TASK REQUIREMENTS: Convert the listing, from its first line through the line containing "(x=19, y=103)", with that line included, into a JSON list of strings, one per line. Skip blank lines and leave the pictures out.

DATASET RECORDS:
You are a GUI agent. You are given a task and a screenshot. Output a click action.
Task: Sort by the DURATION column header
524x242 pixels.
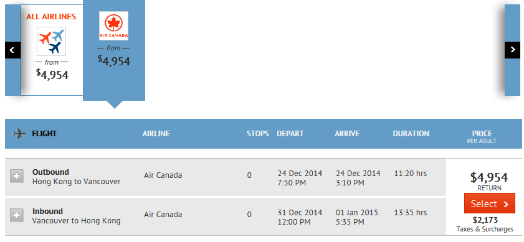[x=411, y=134]
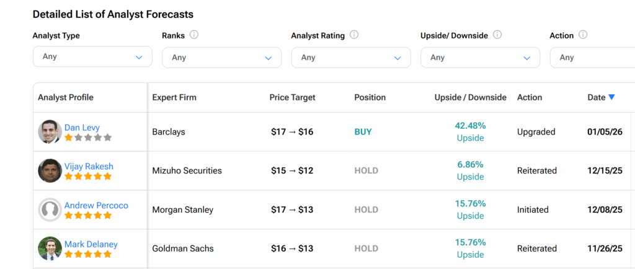635x269 pixels.
Task: Open Vijay Rakesh's analyst profile link
Action: (x=89, y=167)
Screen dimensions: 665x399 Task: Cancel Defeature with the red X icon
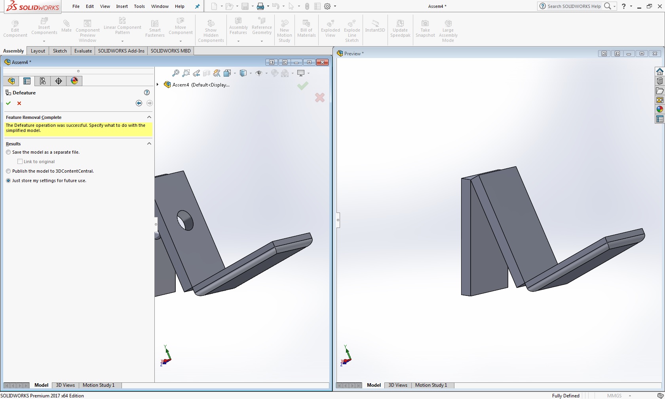(x=19, y=103)
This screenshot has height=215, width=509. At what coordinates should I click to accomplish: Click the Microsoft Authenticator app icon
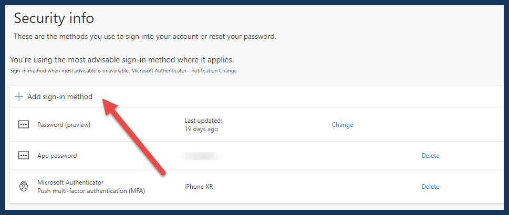pyautogui.click(x=23, y=187)
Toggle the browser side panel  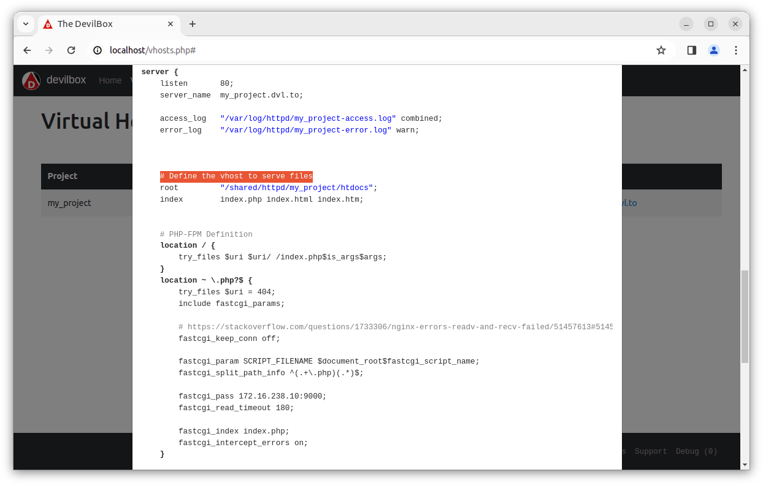click(x=691, y=50)
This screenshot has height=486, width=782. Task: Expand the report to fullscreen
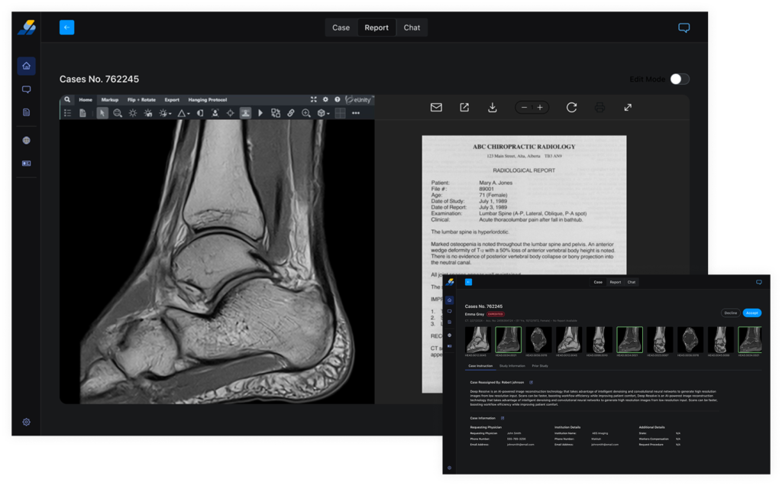coord(628,108)
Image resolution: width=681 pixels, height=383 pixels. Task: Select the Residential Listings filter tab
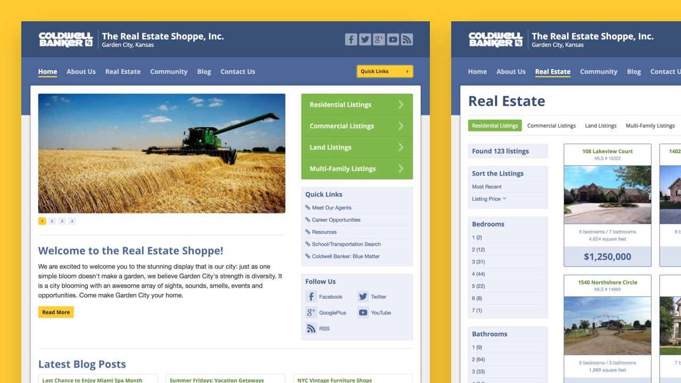pyautogui.click(x=495, y=126)
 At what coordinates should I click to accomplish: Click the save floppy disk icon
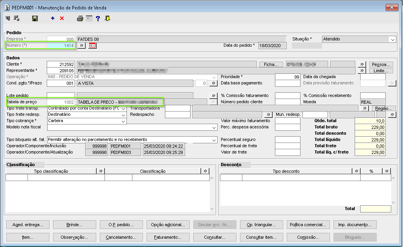(35, 18)
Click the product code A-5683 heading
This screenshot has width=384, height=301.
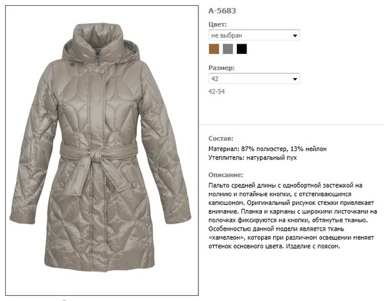pyautogui.click(x=222, y=11)
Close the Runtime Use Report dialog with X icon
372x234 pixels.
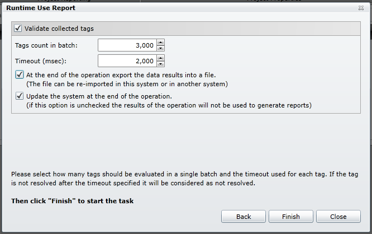tap(361, 8)
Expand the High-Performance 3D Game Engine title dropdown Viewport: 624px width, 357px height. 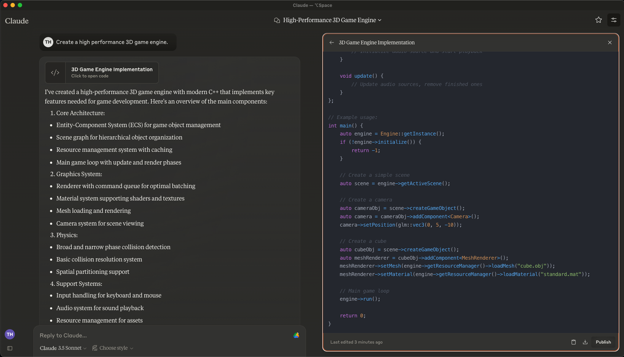pyautogui.click(x=380, y=20)
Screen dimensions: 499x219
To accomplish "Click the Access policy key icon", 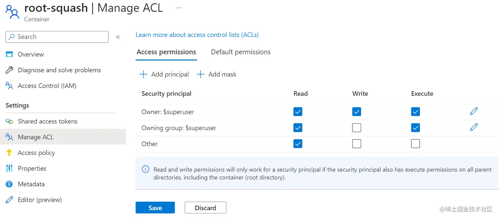I will tap(9, 153).

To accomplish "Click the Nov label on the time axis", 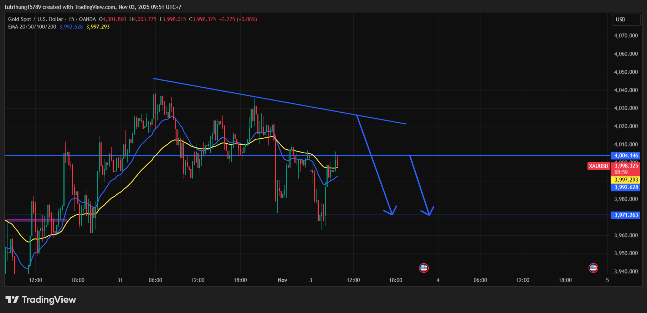I will (x=282, y=280).
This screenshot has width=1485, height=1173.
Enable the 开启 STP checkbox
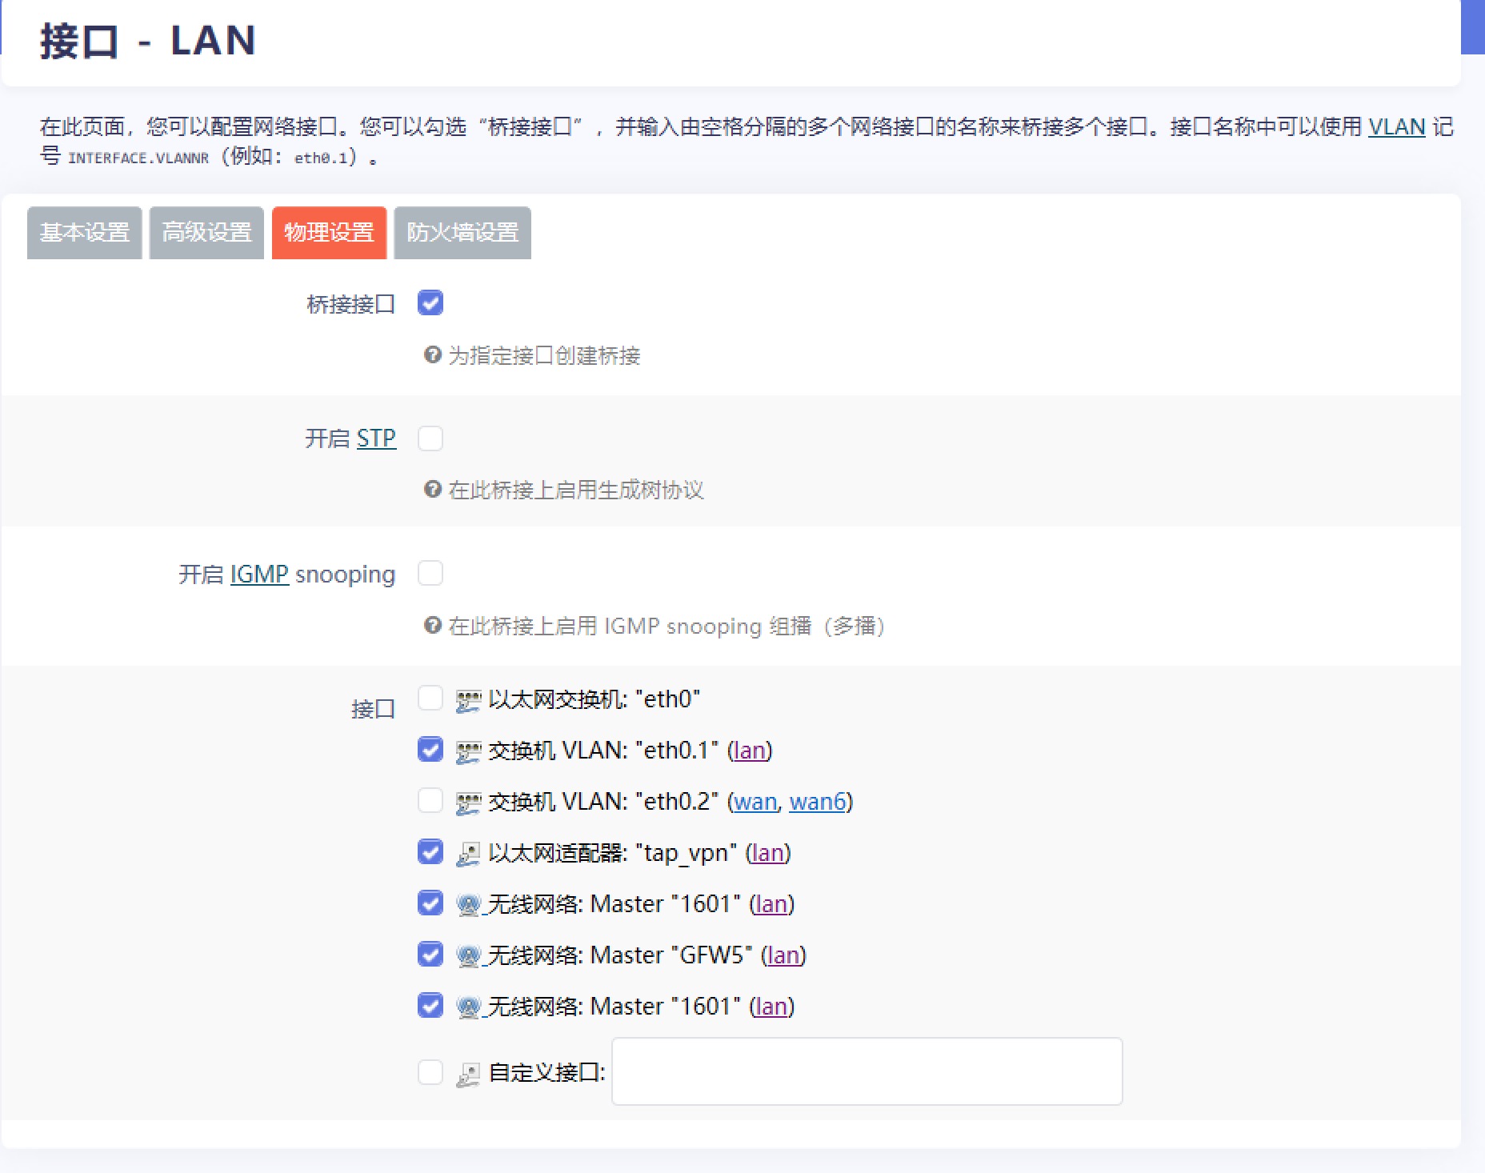(x=430, y=438)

EXERCISE SOLUTION:
[
  "You are a GUI agent. You are given a task and a screenshot. Output a click action.",
  "Task: Sort by the DURATION column header",
  "524x242 pixels.",
  "[x=411, y=134]",
  "635x269 pixels.",
  "Task: Open Vijay Rakesh's analyst profile link",
  "Action: (x=89, y=167)",
  "Screen dimensions: 665x399 Task: Cancel Defeature with the red X icon",
  "(x=19, y=103)"
]